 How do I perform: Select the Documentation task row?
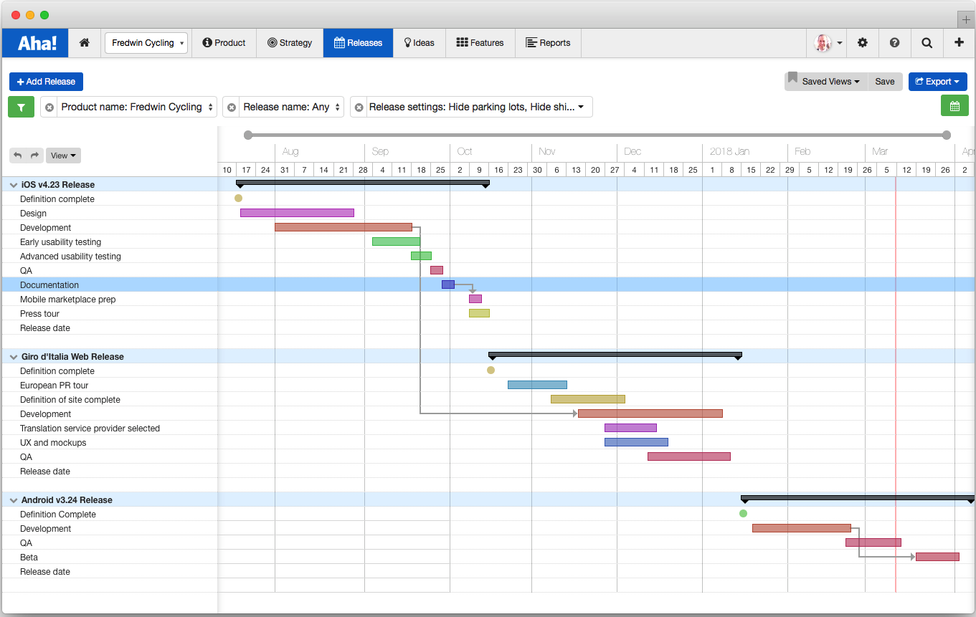coord(49,284)
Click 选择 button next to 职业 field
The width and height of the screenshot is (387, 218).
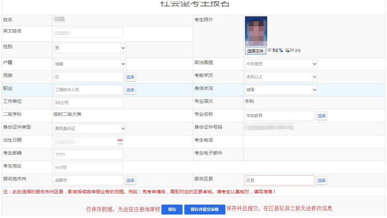pos(130,90)
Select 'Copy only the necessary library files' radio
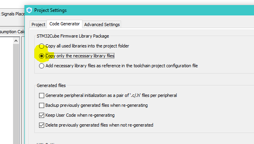This screenshot has width=254, height=144. click(41, 56)
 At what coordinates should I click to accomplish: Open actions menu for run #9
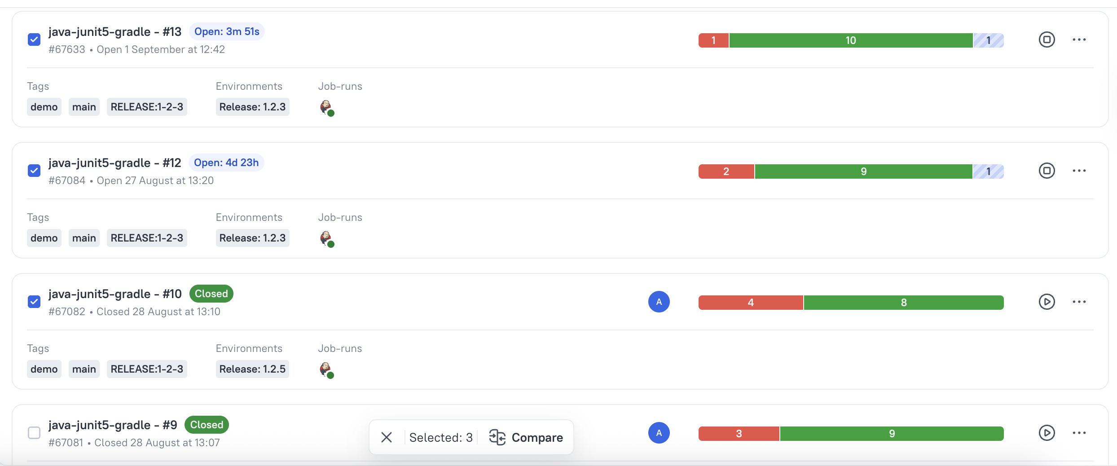click(x=1079, y=433)
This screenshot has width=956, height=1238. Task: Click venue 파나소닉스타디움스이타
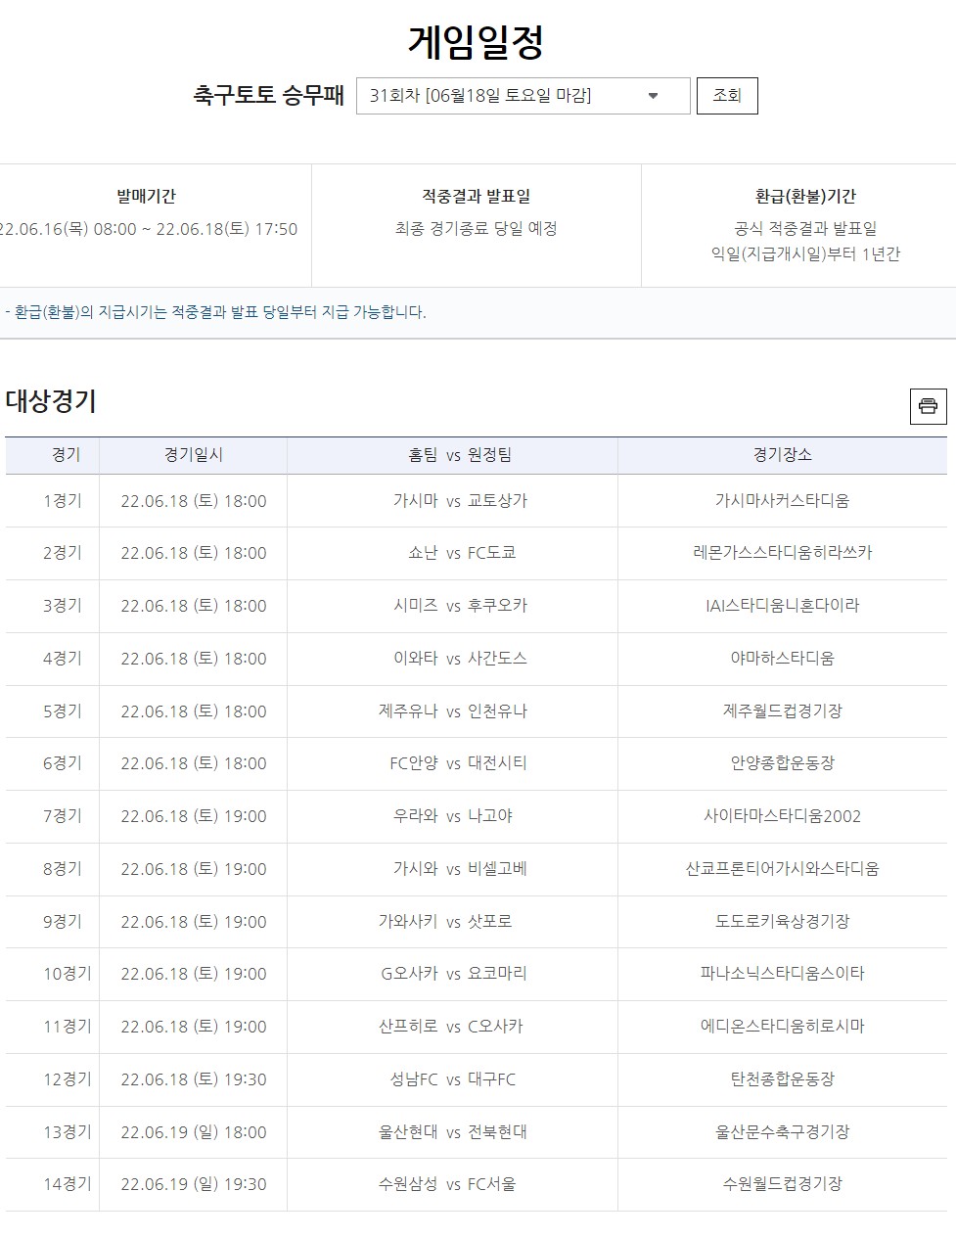pos(782,974)
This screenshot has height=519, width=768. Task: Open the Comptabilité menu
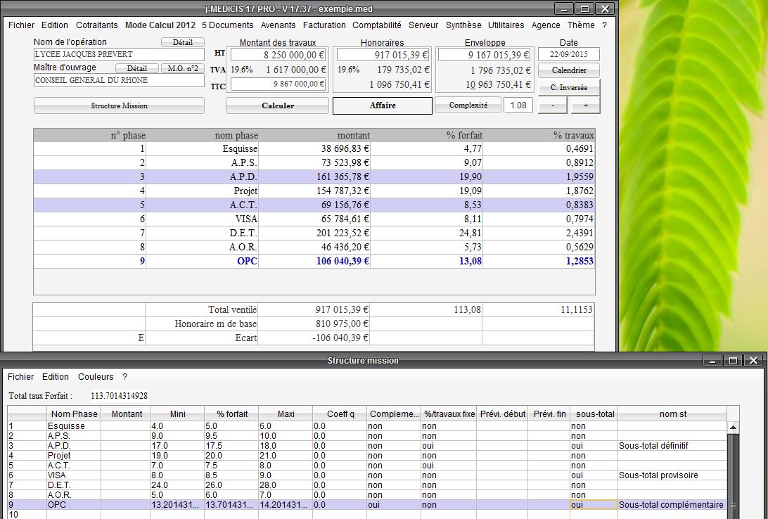tap(377, 25)
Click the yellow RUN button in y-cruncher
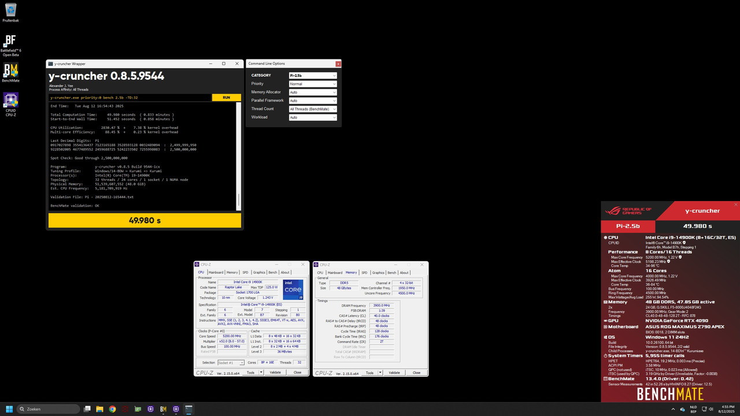This screenshot has height=416, width=740. tap(226, 98)
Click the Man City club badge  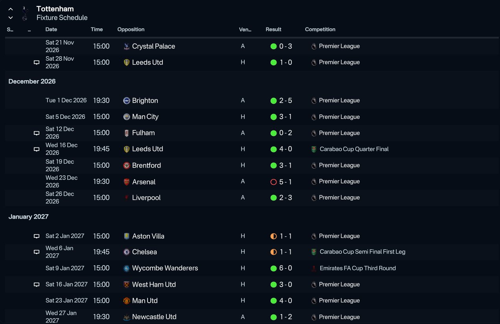pyautogui.click(x=127, y=117)
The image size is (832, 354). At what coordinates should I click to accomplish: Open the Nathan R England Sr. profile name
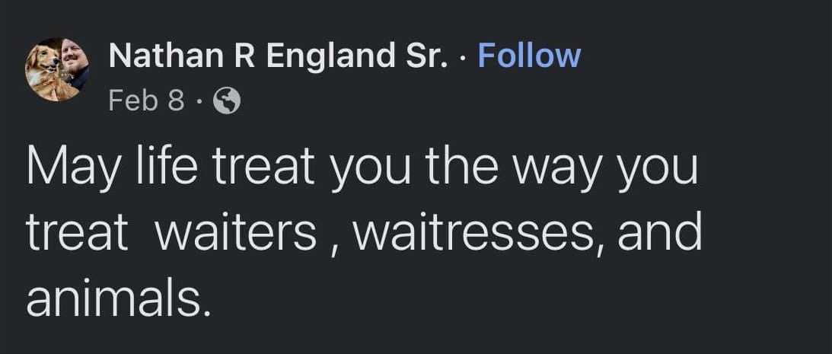[276, 56]
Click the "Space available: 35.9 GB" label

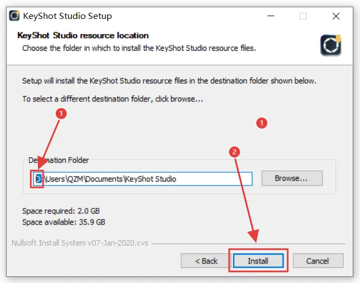point(64,222)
· · · ·
## YOUR GOAL
Exactly as they appear, repeat the lines from the one containing "The image size" through the last line of the entries, counting both ends. Pictures stay out.

## EXERCISE RESPONSE
The image size is (832, 354). At what coordinates should I click to accomplish: Open the Nathan R England Sr. profile name
[276, 56]
Click the "Space available: 35.9 GB" label

point(64,222)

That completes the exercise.